▶ **SOURCE EXTRACT**
____________________

Trainees that have been training and haven't been exposed to lower volume training, or at least training that is within their ability to recuperate often find that they absolutely EXPLODE with strength and size gains when first doing a “real-world” routine. MANY people that have tried DC's, or my training philosophies for the first time after doing many things wrong, and BAM!! These guys are adding big chunks of iron EVERY WEEK to the bar, and gaining size on a regular basis. Many of my training clients put on 10-30 lbs of lean mass in 3-6 months of training under my guidance and I know Dogg does the same if not more for his people.

Going from a bodybuilding to a PURE STRENGHT program is another time when you can see some phenomenal weight progression each session. Doing low reps without much extra volume or higher rep work can equate to some BIG strength increases. Just be aware a LARGE percentage of these types of gains TEND to be from neural recruitment gains as opposed to actual hypertrophy gains. Westside Barbell training has enough volume and pure strength focus that most guys build a good degree of size and strength while doing them. Refer to the article on “Making Westside work for you” for more info.

And of course, we have the crazy-sick type gains a lot of guys get when doing their first couple of cycles, doing their first BIG DOSE cycle (especially with gear that has a lot of nerve excitability properties), or gear that makes one become the “water boy” like Anadrol. While I sure won't tell anyone that decides to take this course to not take advantage of these big gains, I will be the first to tell you to BE CAREFUL and keep your ego in check. ESPECIALLY if doing lower reps. Adding 50-75 lbs, to your bench and 100-125 to your squat/dead, in an extremely short period of time occurs for SOME guys when going on their first, or first BIG cycle, and one thing that doesn't keep pace with these big weight increases in connective tissue/tendon strength. The muscle growth far outstrips the connective tissue strength increase and if form isn't perfect…..well, lets just say LOTS of guys end up injured that way.

____________________

▶ **DATA SHOWN**
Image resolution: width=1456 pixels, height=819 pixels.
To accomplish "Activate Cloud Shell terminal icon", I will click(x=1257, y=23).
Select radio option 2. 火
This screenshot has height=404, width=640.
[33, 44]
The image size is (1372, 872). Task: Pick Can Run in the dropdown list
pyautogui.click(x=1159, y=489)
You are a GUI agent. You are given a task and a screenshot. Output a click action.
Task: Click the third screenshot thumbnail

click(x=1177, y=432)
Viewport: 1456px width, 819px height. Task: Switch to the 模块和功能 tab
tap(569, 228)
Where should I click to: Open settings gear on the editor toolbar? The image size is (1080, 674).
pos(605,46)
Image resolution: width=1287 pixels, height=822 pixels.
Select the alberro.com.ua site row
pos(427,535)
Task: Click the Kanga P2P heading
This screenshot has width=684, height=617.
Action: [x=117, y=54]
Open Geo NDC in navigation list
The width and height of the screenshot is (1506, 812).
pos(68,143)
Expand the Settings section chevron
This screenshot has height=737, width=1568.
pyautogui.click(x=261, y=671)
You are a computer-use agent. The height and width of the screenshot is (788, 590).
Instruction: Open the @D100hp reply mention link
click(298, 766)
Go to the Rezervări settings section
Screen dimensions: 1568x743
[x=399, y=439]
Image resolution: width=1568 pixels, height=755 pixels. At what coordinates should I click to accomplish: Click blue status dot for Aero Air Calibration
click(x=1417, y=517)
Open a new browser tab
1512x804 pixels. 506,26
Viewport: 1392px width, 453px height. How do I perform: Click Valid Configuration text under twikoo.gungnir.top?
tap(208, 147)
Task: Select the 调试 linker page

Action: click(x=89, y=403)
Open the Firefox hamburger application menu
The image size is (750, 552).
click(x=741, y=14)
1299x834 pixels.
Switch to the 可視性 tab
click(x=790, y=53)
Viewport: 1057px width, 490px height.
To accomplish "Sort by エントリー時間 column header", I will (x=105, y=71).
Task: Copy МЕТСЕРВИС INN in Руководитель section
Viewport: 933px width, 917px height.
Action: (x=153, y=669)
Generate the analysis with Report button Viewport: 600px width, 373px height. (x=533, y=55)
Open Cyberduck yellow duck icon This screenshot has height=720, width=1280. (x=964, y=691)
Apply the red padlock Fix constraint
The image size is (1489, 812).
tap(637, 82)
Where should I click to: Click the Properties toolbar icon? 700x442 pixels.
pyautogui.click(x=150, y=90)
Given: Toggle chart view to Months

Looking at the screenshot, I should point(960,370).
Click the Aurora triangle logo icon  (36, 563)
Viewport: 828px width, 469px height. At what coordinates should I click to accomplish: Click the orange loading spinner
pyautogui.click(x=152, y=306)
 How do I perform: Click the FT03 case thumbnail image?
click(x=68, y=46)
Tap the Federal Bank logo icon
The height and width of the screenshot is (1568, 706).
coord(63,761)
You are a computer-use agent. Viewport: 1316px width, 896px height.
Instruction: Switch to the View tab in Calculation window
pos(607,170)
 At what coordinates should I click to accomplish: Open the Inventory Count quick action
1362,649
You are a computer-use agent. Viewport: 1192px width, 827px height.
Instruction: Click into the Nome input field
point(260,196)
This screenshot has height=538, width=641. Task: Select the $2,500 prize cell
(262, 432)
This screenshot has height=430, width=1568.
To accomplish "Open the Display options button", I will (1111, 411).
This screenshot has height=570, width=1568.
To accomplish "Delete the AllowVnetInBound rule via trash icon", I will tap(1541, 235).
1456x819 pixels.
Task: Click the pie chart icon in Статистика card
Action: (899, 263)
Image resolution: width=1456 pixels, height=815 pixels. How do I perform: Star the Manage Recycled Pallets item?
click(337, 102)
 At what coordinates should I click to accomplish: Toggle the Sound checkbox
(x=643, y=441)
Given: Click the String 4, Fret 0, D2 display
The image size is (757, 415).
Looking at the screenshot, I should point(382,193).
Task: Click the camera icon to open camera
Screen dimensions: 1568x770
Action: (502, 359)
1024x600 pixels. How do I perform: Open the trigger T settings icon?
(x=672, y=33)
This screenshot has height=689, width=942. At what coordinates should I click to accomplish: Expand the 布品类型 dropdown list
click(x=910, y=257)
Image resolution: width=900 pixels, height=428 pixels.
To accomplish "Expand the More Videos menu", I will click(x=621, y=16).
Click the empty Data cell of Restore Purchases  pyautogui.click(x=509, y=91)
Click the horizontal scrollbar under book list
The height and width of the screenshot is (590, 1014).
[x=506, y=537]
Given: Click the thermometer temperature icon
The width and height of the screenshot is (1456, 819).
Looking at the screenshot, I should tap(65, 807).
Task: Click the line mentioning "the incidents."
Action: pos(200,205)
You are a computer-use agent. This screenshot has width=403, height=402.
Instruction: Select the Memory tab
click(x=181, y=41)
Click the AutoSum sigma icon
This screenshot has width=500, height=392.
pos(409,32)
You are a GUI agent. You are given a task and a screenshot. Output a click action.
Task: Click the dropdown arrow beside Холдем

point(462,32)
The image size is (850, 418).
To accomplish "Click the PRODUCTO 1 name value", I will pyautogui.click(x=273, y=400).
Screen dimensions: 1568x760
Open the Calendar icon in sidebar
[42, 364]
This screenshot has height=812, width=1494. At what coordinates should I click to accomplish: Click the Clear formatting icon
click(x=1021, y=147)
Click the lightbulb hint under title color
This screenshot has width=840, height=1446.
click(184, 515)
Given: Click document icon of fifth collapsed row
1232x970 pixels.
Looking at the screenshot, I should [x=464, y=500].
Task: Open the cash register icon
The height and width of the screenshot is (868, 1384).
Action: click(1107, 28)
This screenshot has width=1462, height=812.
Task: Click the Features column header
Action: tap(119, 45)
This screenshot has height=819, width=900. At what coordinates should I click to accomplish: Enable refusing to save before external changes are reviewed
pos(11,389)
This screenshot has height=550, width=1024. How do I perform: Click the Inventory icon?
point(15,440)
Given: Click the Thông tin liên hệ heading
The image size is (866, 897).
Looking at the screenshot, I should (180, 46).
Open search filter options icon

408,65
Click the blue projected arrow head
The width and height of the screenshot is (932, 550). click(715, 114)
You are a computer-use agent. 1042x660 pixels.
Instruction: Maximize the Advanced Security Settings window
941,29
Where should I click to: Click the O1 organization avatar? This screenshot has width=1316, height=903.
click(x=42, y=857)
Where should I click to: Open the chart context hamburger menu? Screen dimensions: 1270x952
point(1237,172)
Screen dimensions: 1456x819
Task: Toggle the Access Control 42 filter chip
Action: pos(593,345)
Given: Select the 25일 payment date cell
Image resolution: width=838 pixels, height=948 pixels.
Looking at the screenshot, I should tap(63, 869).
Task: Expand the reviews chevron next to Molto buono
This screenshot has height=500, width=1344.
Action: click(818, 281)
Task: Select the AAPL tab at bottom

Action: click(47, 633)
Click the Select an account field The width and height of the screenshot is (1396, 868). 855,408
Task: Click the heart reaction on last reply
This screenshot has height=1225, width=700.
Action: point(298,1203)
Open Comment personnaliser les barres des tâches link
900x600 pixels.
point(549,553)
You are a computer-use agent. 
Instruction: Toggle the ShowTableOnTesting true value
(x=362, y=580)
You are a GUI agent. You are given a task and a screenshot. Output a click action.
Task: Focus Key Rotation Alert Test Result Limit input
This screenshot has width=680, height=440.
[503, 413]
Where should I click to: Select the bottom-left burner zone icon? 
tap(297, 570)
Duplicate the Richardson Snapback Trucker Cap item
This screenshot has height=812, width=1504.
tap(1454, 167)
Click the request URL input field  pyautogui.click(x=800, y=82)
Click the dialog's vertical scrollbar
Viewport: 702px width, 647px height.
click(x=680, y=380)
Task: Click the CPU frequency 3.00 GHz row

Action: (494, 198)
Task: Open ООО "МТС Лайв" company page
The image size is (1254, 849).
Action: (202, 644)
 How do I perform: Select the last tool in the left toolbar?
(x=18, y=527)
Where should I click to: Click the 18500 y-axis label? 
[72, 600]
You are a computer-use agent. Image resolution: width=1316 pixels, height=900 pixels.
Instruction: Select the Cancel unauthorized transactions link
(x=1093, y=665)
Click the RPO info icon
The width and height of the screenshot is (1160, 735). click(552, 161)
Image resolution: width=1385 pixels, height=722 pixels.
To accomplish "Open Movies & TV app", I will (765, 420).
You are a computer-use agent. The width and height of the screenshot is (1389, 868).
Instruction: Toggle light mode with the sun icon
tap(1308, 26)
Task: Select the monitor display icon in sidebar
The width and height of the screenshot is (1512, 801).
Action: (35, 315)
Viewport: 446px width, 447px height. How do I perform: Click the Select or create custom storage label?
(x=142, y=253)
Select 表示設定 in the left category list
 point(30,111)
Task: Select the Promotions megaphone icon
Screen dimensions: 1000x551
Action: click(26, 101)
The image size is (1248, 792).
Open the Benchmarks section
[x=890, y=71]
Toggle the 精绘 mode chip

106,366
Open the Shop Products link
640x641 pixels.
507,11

____________________

▶ **THE EXERCISE**
Quote the training post word for word, everything from "Trainees that have" down to "for his people.". The data has no connection to the training post.

▶ **TASK RESPONSE**
Trainees that have been training and haven't been exposed to lower volume training, or at least training that is within their ability to recuperate often find that they absolutely EXPLODE with strength and size gains when first doing a “real-world” routine. MANY people that have tried DC's, or my training philosophies for the first time after doing many things wrong, and BAM!! These guys are adding big chunks of iron EVERY WEEK to the bar, and gaining size on a regular basis. Many of my training clients put on 10-30 lbs of lean mass in 3-6 months of training under my guidance and I know Dogg does the same if not more for his people.